A newly-single father struggles to weather the turbulence of change in his family, while a new immigrant endeavours to find her place in a foreign land.

Set in 1971 rural Australia, Introverted Leo is a metalworker at his small town’s local plant. After his wife vanishes, leaving him to care for their two young children, he is bereft – barely able to cook a decent meal or keep the household running. So when a recently-arrived Italian colleague suggests that his sister, Maria, act as surrogate homemaker, Leo reluctantly accepts. But can one woman’s warm, nurturing presence fill the void left by another, and can Leo yield to the winds of change?

The film distils the many upheavals of 1970s Australia – from immigration and post-war resettlement, to urbanisation, anti–Vietnam War protests and the women’s liberation movement – into a narrative about one man’s struggle to adapt.
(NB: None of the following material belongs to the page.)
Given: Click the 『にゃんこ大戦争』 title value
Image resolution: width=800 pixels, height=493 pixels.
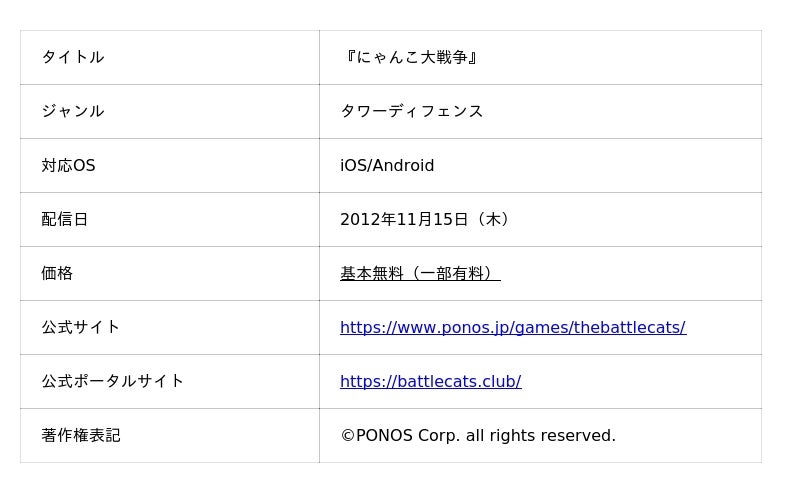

LITTLE TORNADOES is a portrait of a country at a turning point and the human desire for connection.

Directors Statement

The film explores male vulnerability, cross-cultural connection, and the universality of such experiences as they relate to all of us – men and women. In its broadest sense, the story of LITTLE TORNADOES comments on the changing social and cultural landscape in rural Australia in 1971, in a small community still suffering the legacy of war.
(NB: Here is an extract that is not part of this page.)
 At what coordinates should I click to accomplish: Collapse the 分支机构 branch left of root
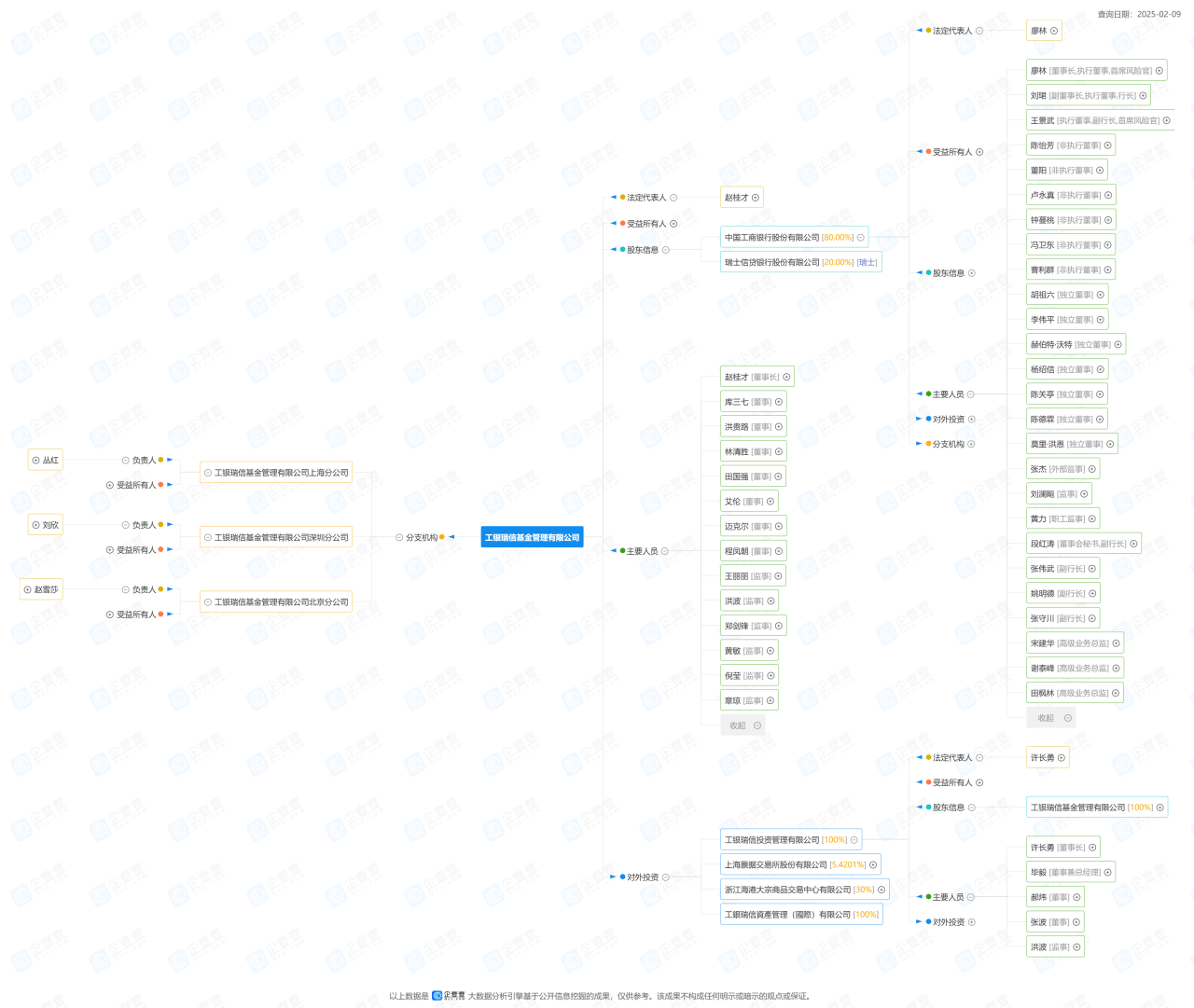[x=399, y=538]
The film’s story reflects on the legacy of war and how it has a lasting impact on family across the generations, and on the greater society. It opens with a young father tasked with raising his two young children — but he cannot do it alone. He must rely on support from new Italian immigrants in town (who represent change and a different perspective), while trying to manage the confused connection with his war-affected father (a representation of the past informing the future). The film looks inward at one person’s vulnerabilities in one small town, but it’s this daily human struggle that is relevant to us all.

The emotional isolation in the film allows me to explore the Australian culture of stoicism, and how this can be damaging when trying to establish one’s own masculinity and self-identity. This film is my way of trying to understand humanity and belonging, and how to recognise and cope with factors beyond our control that shape and affect our lives.